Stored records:
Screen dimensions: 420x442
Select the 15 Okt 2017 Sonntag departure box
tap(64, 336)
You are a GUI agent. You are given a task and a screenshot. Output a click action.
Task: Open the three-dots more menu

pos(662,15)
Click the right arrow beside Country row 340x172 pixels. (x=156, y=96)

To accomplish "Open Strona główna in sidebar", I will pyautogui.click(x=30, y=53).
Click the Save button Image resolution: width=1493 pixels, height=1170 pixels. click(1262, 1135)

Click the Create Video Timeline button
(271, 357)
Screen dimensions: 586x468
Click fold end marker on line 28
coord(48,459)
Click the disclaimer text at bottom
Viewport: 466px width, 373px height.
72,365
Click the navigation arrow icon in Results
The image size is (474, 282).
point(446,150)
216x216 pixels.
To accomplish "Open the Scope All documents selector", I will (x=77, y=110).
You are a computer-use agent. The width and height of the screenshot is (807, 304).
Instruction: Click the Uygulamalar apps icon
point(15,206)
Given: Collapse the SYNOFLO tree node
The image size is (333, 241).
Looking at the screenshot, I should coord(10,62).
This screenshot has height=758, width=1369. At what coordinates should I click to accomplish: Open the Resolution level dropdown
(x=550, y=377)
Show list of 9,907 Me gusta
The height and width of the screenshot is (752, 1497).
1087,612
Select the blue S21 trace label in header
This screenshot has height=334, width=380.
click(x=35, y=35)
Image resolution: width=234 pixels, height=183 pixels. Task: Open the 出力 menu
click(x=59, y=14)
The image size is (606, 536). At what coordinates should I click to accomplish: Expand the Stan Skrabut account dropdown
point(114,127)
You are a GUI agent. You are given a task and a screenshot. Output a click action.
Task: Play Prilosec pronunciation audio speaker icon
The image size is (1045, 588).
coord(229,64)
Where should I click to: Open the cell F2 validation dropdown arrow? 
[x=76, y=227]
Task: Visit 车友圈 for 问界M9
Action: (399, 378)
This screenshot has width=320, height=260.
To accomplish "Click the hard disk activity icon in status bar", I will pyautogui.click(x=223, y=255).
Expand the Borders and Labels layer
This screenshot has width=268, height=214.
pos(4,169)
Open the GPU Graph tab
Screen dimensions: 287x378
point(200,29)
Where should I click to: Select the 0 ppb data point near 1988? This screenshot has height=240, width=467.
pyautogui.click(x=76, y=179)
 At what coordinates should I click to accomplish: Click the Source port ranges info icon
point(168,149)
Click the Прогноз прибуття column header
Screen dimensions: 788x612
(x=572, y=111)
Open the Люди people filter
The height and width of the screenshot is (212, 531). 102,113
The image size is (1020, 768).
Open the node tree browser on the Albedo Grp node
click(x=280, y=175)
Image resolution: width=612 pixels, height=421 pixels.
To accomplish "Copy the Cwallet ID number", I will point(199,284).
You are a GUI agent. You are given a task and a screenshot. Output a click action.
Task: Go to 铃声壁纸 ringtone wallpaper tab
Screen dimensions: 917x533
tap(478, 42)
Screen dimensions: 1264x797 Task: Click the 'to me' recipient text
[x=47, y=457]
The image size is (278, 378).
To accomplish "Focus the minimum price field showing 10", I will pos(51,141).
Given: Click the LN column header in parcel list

* _WORK TO BE COMPLETED_
Give the records back in full, word for word.

* _RESPONSE TO THIS EXERCISE_
Screen dimensions: 420x442
Select the 15 Okt 2017 Sonntag departure box
tap(64, 336)
You are a GUI agent. You are given a task and a screenshot. Output a click action.
Task: Open the three-dots more menu

pos(662,15)
Click the right arrow beside Country row 340x172 pixels. (x=156, y=96)

To accomplish "Open Strona główna in sidebar", I will pyautogui.click(x=30, y=53).
Click the Save button Image resolution: width=1493 pixels, height=1170 pixels. click(1262, 1135)

Click the Create Video Timeline button
(271, 357)
Screen dimensions: 586x468
Click fold end marker on line 28
coord(48,459)
Click the disclaimer text at bottom
Viewport: 466px width, 373px height.
72,365
Click the navigation arrow icon in Results
The image size is (474, 282).
point(446,150)
216x216 pixels.
To accomplish "Open the Scope All documents selector", I will (x=77, y=110).
You are a computer-use agent. The width and height of the screenshot is (807, 304).
Instruction: Click the Uygulamalar apps icon
point(15,206)
Given: Collapse the SYNOFLO tree node
The image size is (333, 241).
Looking at the screenshot, I should coord(10,62).
This screenshot has height=758, width=1369. At what coordinates should I click to accomplish: Open the Resolution level dropdown
(x=550, y=377)
Show list of 9,907 Me gusta
The height and width of the screenshot is (752, 1497).
1087,612
Select the blue S21 trace label in header
This screenshot has height=334, width=380.
click(x=35, y=35)
Image resolution: width=234 pixels, height=183 pixels. Task: Open the 出力 menu
click(x=59, y=14)
The image size is (606, 536). At what coordinates should I click to accomplish: Expand the Stan Skrabut account dropdown
point(114,127)
You are a GUI agent. You are given a task and a screenshot. Output a click action.
Task: Play Prilosec pronunciation audio speaker icon
The image size is (1045, 588).
coord(229,64)
Where should I click to: Open the cell F2 validation dropdown arrow? 
[x=76, y=227]
Task: Visit 车友圈 for 问界M9
Action: (399, 378)
This screenshot has width=320, height=260.
To accomplish "Click the hard disk activity icon in status bar", I will pyautogui.click(x=223, y=255).
Expand the Borders and Labels layer
This screenshot has width=268, height=214.
pos(4,169)
Open the GPU Graph tab
Screen dimensions: 287x378
point(200,29)
Where should I click to: Select the 0 ppb data point near 1988? This screenshot has height=240, width=467.
pyautogui.click(x=76, y=179)
 At what coordinates should I click to accomplish: Click the Source port ranges info icon
point(168,149)
Click the Прогноз прибуття column header
Screen dimensions: 788x612
(x=572, y=111)
Open the Люди people filter
The height and width of the screenshot is (212, 531). 102,113
The image size is (1020, 768).
Open the node tree browser on the Albedo Grp node
click(x=280, y=175)
Image resolution: width=612 pixels, height=421 pixels.
To accomplish "Copy the Cwallet ID number", I will point(199,284).
You are a GUI agent. You are given a task and a screenshot. Output a click action.
Task: Go to 铃声壁纸 ringtone wallpaper tab
Screen dimensions: 917x533
tap(478, 42)
Screen dimensions: 1264x797 Task: Click the 'to me' recipient text
[x=47, y=457]
The image size is (278, 378).
To accomplish "Focus the minimum price field showing 10", I will pos(51,141).
Given: Click the LN column header in parcel list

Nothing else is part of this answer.